Aug 15, 2012 Comments Off Pat Dollard
(NBC CHICAGO) The turnout for Wednesday’s Dream Relief workshop in Chicago was so strong that organizers began turning people away.
The line of undocumented students wrapped around Navy Pier and at one point across the Chicago River to apply for deferred action to allow them, at least in the short-term, not to worry about deportation. As many as 50,000 lined up for the program, according to estimates.
Following a major immigration policy change about two months ago, the Dream Relief workshop helps children who were illegally brought into the United States apply for a work permit and even a driver’s license.
Five thousand people initially signed up for the workshop, and as the 9 a.m. start time came and went, the crowds kept filing toward the lake. Organizers said they would be able to provide full services for 1,500 people today and partial services to another 6,000. The new policy announced by President Barack Obama this summer took effect Wednesday and will allow more than 75,000 young undocumented immigrants in Illinois and 1.7 million across the country the temporary right to live and work openly in the United States.

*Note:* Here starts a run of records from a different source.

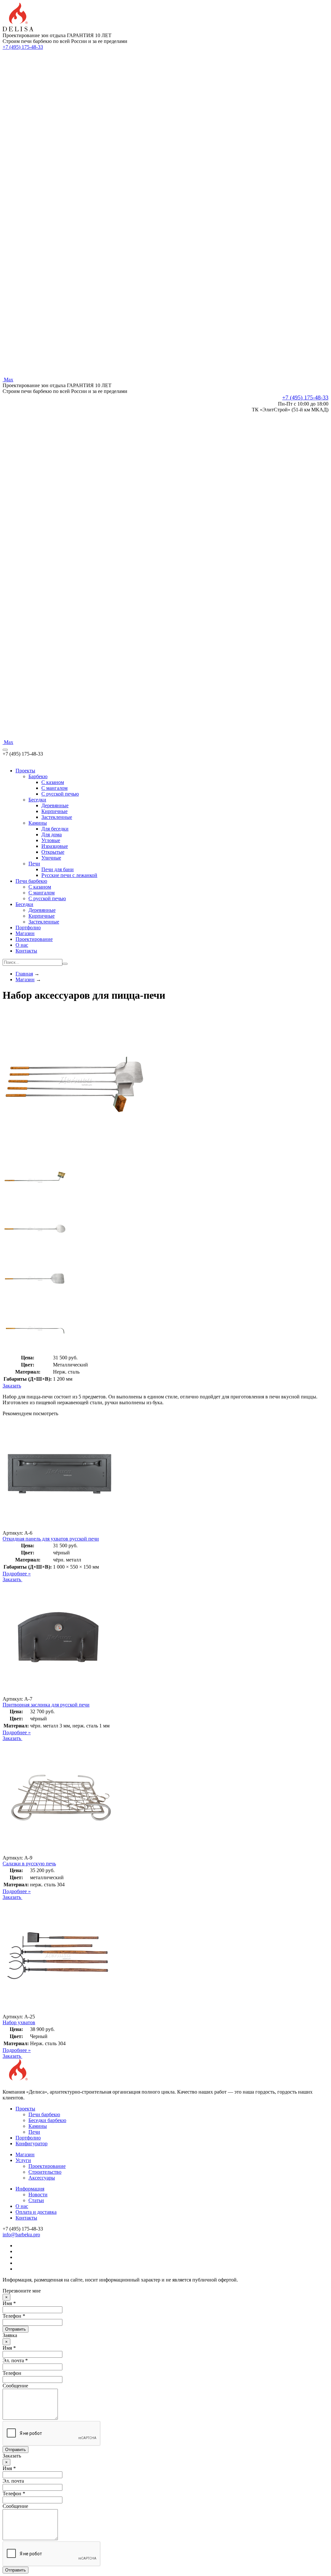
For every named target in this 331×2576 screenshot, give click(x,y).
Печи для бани (57, 869)
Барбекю (38, 776)
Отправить (15, 2329)
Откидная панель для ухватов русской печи (51, 1538)
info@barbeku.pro (21, 2234)
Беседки (37, 799)
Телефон (12, 2373)
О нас (22, 945)
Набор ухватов (19, 2022)
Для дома (51, 834)
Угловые (50, 840)
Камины (37, 823)
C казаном (52, 782)
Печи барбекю (31, 881)
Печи (34, 863)
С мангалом (41, 892)
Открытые (52, 852)
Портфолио (28, 927)
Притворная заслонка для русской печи (46, 1704)
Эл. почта (13, 2481)
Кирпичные (54, 811)
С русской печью (47, 898)
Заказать (12, 1385)
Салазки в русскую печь (29, 1863)
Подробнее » (17, 1573)
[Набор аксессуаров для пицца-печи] (75, 1152)
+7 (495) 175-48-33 (23, 47)
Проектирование (34, 939)
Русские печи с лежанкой (69, 875)
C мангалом (54, 788)
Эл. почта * (15, 2360)
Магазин (25, 933)
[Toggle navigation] (5, 750)
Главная (24, 973)
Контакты (26, 950)
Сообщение (15, 2385)
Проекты (25, 770)
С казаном (39, 887)
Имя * (9, 2303)
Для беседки (55, 828)
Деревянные (55, 805)
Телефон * (14, 2316)
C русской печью (60, 794)
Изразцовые (54, 846)
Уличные (51, 857)
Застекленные (56, 817)
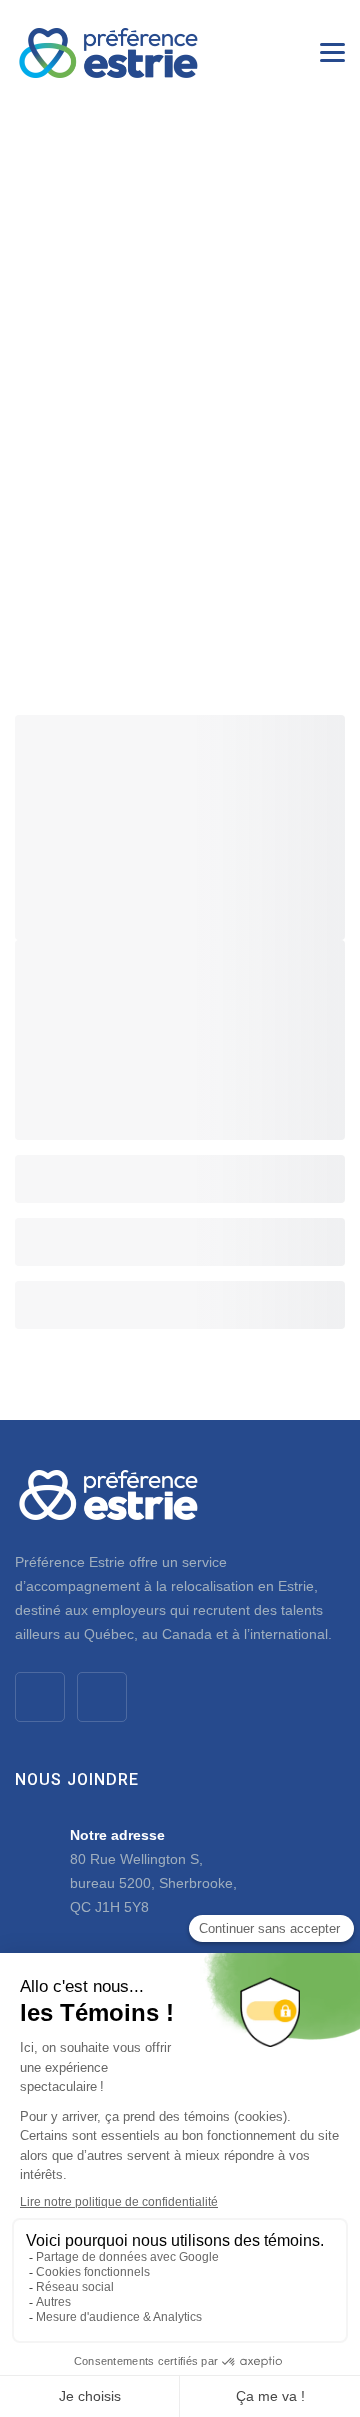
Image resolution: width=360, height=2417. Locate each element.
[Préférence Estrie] (108, 52)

“It’s an opportunity that we’ve been waiting for basically for a really long time,” said applicant Edalid Miranda, “and finally it’s here.”
The program is open to applicants ages 15 to 31 who came to the country before they were 16 years old and have lived in the U.S. for the past five years.
Registrants were required to bring a proof of identity, as well as documentation of enrollment in school or honorable discharge from the Armed Forces. Registrants must not have been convicted of a felony, a significant misdemeanor or multiple misdemeanor offenses. Full details and restrictions are listed at dreamrelief.org.
“A lot of dreams are going to be accomplished by this,” said Christian Lopez.
Workshops will be held each month through January, and because of the huge turnout, more workshops could be added.